Film français de Mikhaël Hers (2020), avec Charlotte Gainsbourg, Quito Rayon-Richter, Noée Abita, Megan Northam, Thibault Vinçon, Emmanuelle Béart, Laurent Poitrenaux, Didier Sandre, Lilith Grasmug… 1h51. Sortie le 4 mai 2022.



Charlotte Gainsbourg



Les cinéphiles s’en souviennent : il y eut dans l’immédiat Après-Guerre un film noir de Delmer Daves intitulé Les passagers de la nuit dans lequel un dangereux criminel en cavale subissait une opération de chirurgie esthétique avant qu’on ne voie apparaître sous ses bandelettes de cicatrisation le visage d’Humphrey Bogart. Rien de tout cela dans le film homonyme de Mikhaël Hers qui navigue quant à lui au cœur de l’intime, dans le tourbillon des sentiments.

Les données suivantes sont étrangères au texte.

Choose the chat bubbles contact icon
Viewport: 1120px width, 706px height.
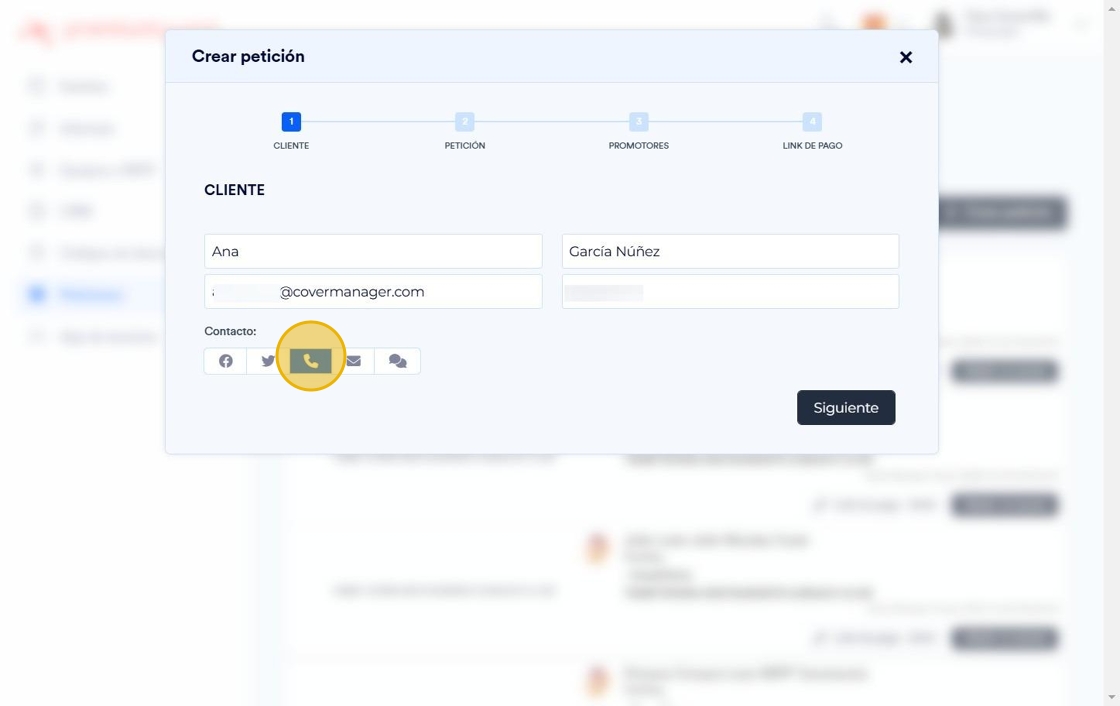(397, 361)
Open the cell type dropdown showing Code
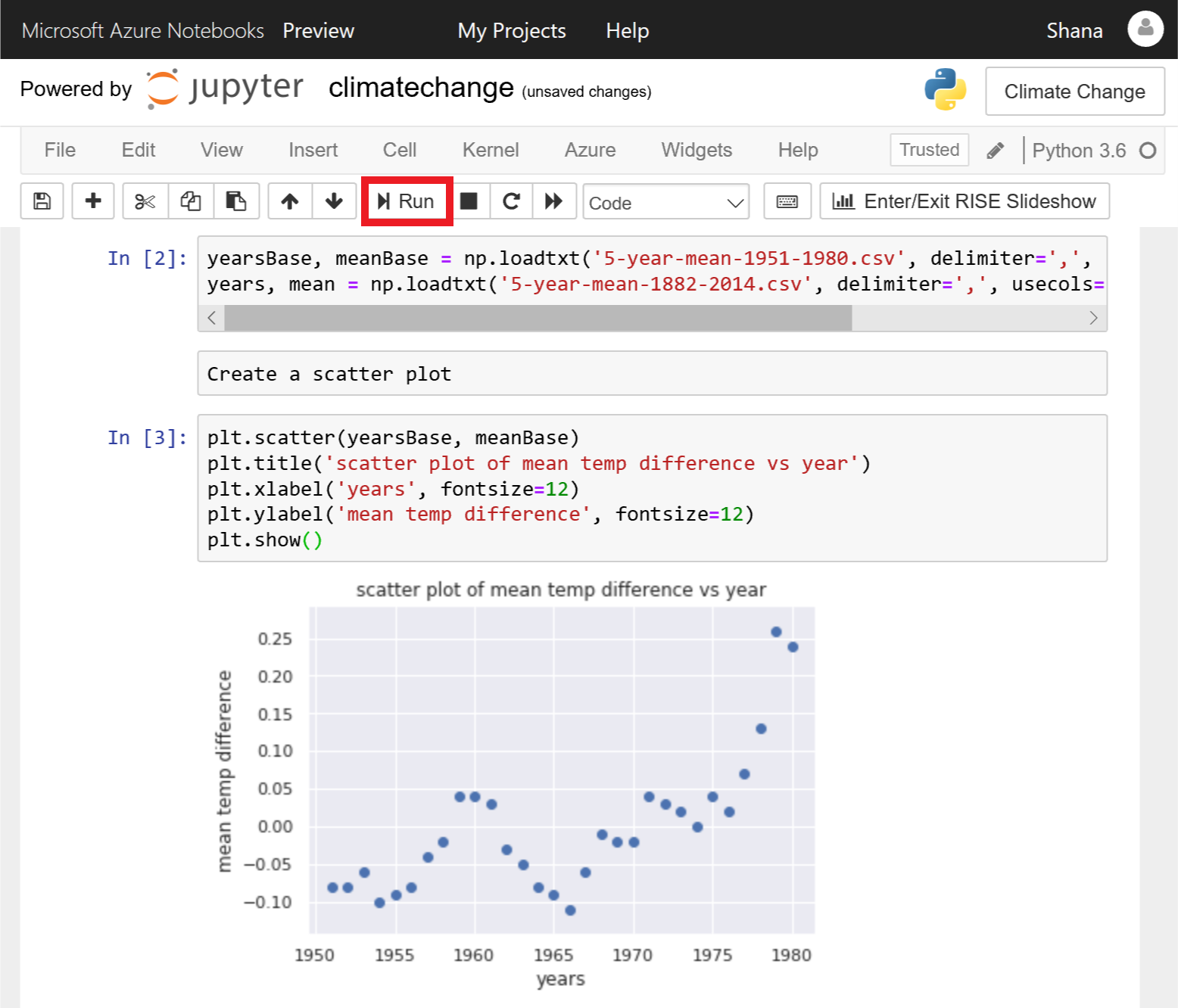 (665, 202)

Sinon que ses personnages y avancent eux aussi masqués par les états d’âme qui conditionnent le plus souvent leurs actes. Sans être pour autant des héros à proprement parler. Son nouveau film débute le 10 mai 1981, lorsque la France de gauche célèbre, un soir de pluie dans le fracas joyeux des klaxons, l’élection tant attendue de François Mitterrand, le premier président socialiste de la Cinquième République. Fraîchement larguée par son mari, Elisabeth se retrouve seule et un peu désemparée pour élever ses deux adolescents, Matthias et Judith. Alors, elle décroche un emploi d’assistante d’antenne dans une station de radio pour boucler des fins de mois parfois acrobatiques. Simultanément, elle met spontanément une chambre de bonne à disposition de Talulah, une jeune fille à la dérive qui s’intègre rapidement à la petite famille…



Noée Abita et Charlotte Gainsbourg



Mikhaël Hers ne craint pas de se frotter aux grands sentiments et de jouer la carte du romanesque le plus échevelé, parce qu’il aime inconditionnellement ses personnages, pour leurs qualités comme pour leurs défauts. Tous ses films reposent sur cette équation, périlleuse à des degrés divers, où l’empathie se doit d’être contagieuse pour fonctionner pleinement. Dans Memory Lane, il mettait en scène les retrouvailles d’une bande de copains. Dans Ce sentiment de l’été, il s’attachait à un travail de deuil collectif et douloureux, Dans Amanda, il confrontait un trentenaire célibataire à la fille d’une victime des attentats du 13 novembre. La grande histoire n’est jamais très loin de ses protagonistes dont elle modèle les destinées sans vraiment les ménager. Quant à l’émotion, elle est toujours au rendez-vous de ses films. Il met cette fois en scène une famille confrontée à l’évolution des mœurs dans une France mitterrandienne où la condition féminine semble encore d’un autre âge et contraint une mère au foyer à trouver un emploi pour se donner les moyens de son indépendance, à défaut de pouvoir compter sur une pension alimentaire hypothétique afin d’assurer l’entretien de ses enfants, eux-mêmes à l’âge des choix les plus importants de leur existence, mais aussi de donner un nouveau sens à sa vie.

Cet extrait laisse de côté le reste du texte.